--- Begin ---
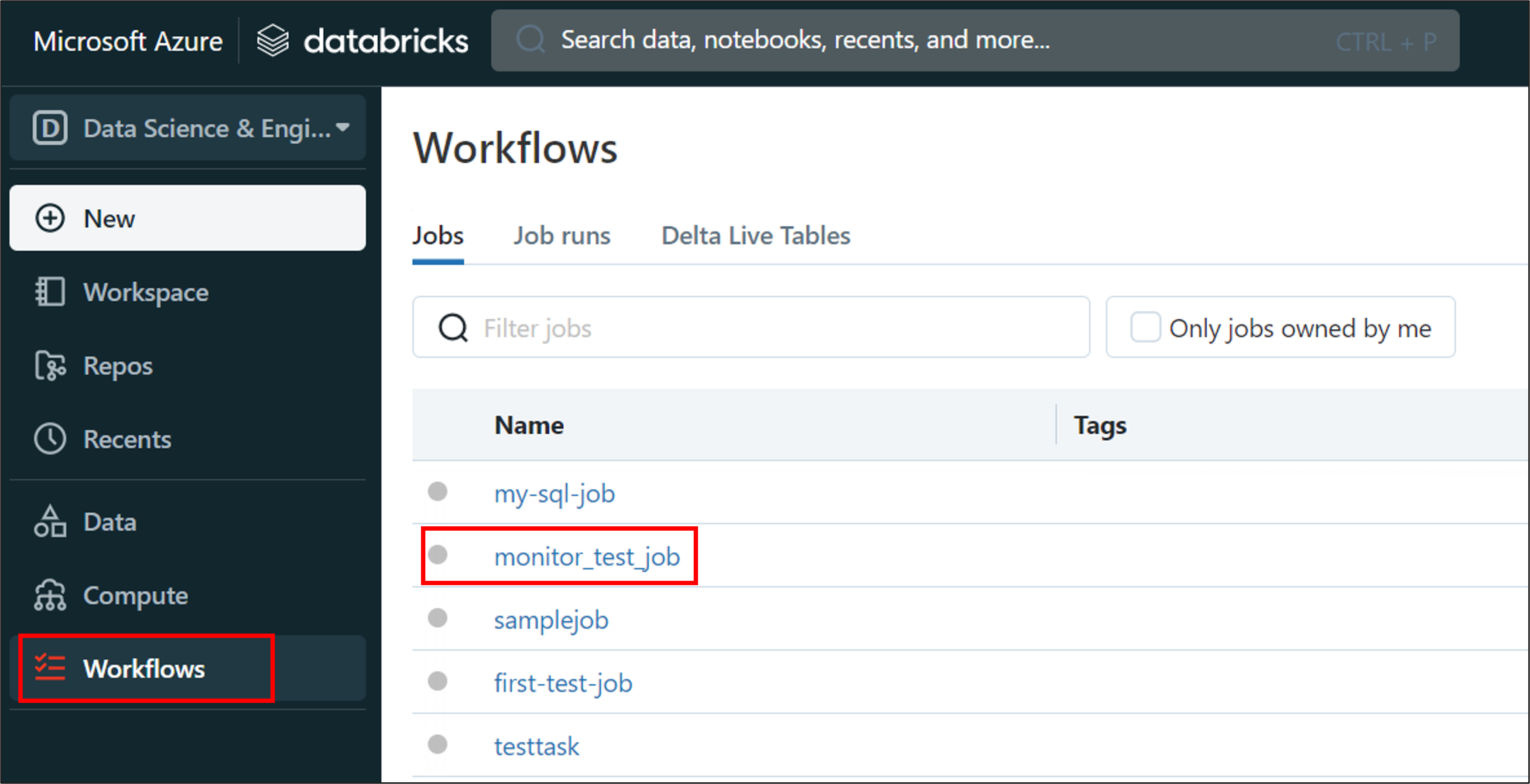The width and height of the screenshot is (1530, 784).
Task: Click status dot beside my-sql-job
Action: coord(438,491)
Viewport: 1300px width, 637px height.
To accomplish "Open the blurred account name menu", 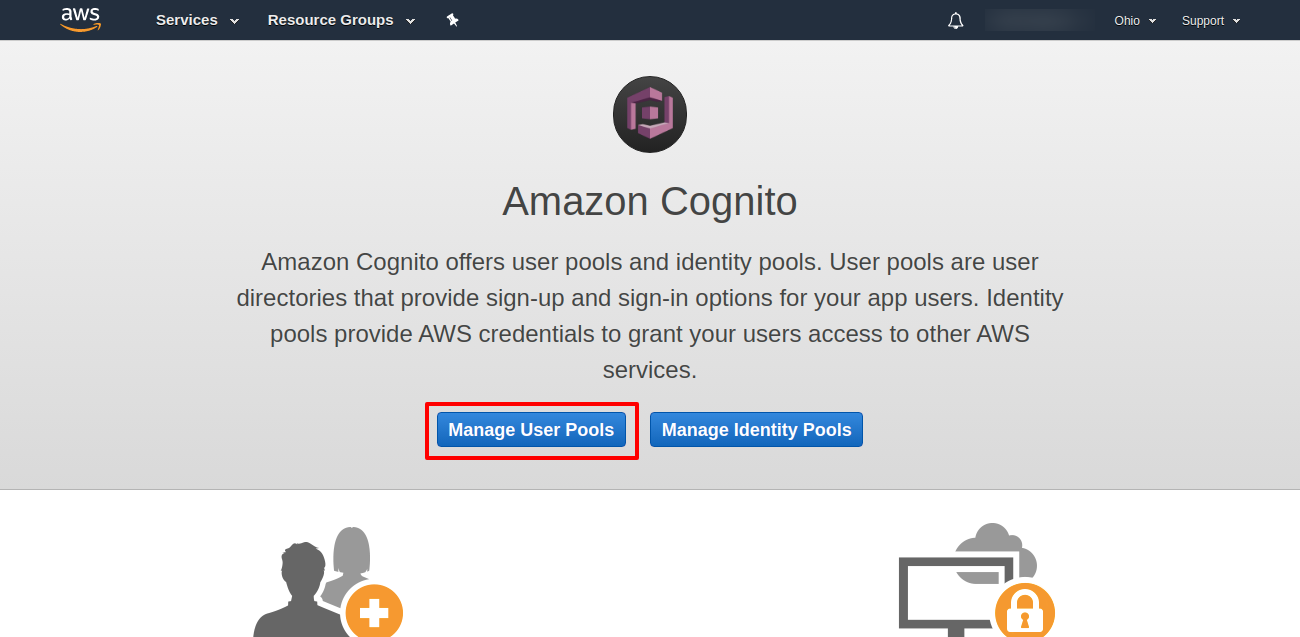I will (x=1038, y=20).
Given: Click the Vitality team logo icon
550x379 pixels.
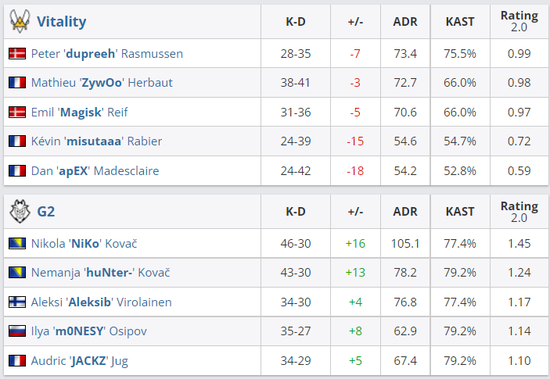Looking at the screenshot, I should (20, 21).
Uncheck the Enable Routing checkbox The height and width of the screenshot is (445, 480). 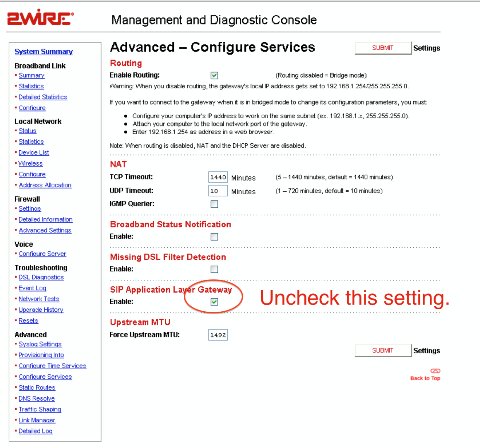[x=214, y=75]
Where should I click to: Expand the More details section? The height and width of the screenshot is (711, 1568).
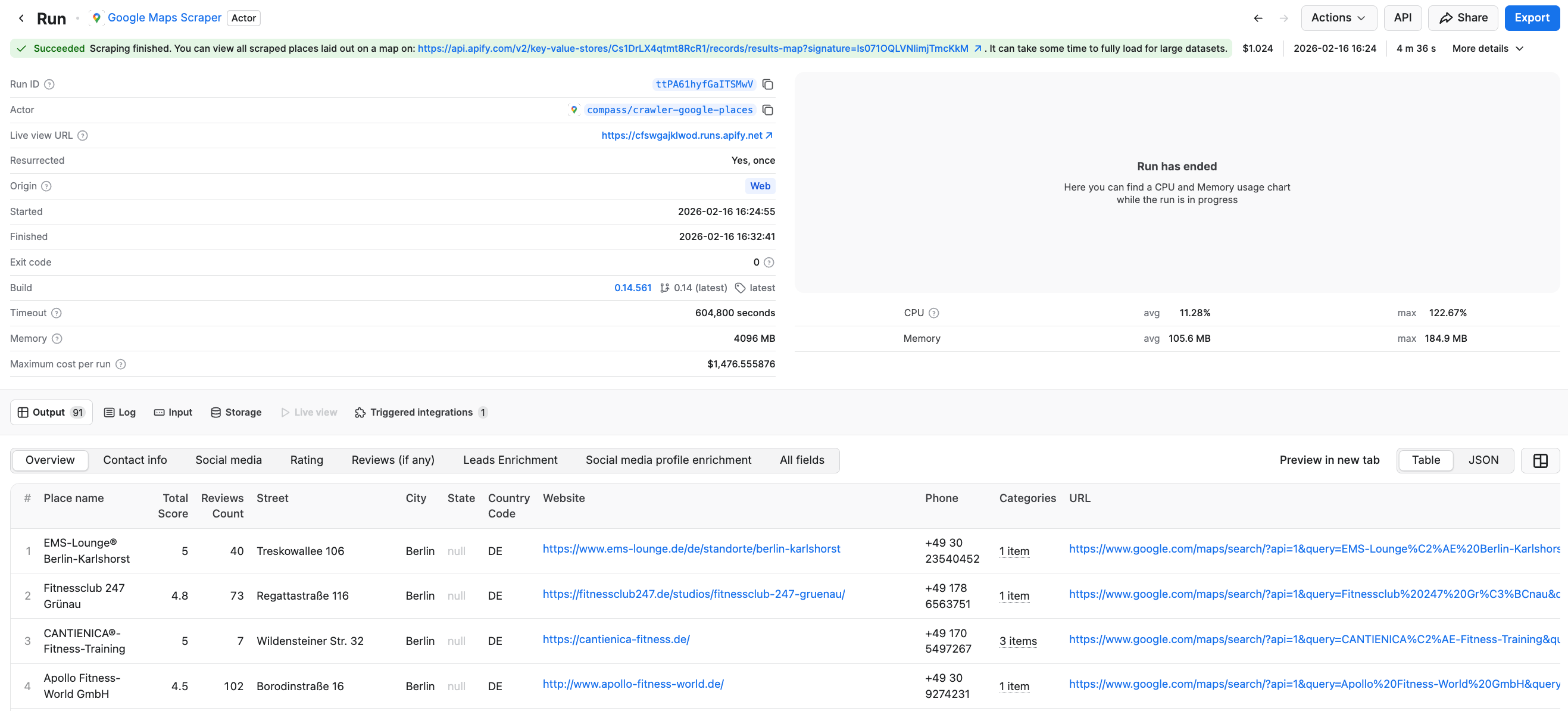1487,48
--- End ---
[What you need to do]:
Please return, word for word, the lines from the one with "Where should I" through the last line above, leaving out the pictures.

[Result]:
Where should I click to: Expand the More details section? The height and width of the screenshot is (711, 1568).
1487,48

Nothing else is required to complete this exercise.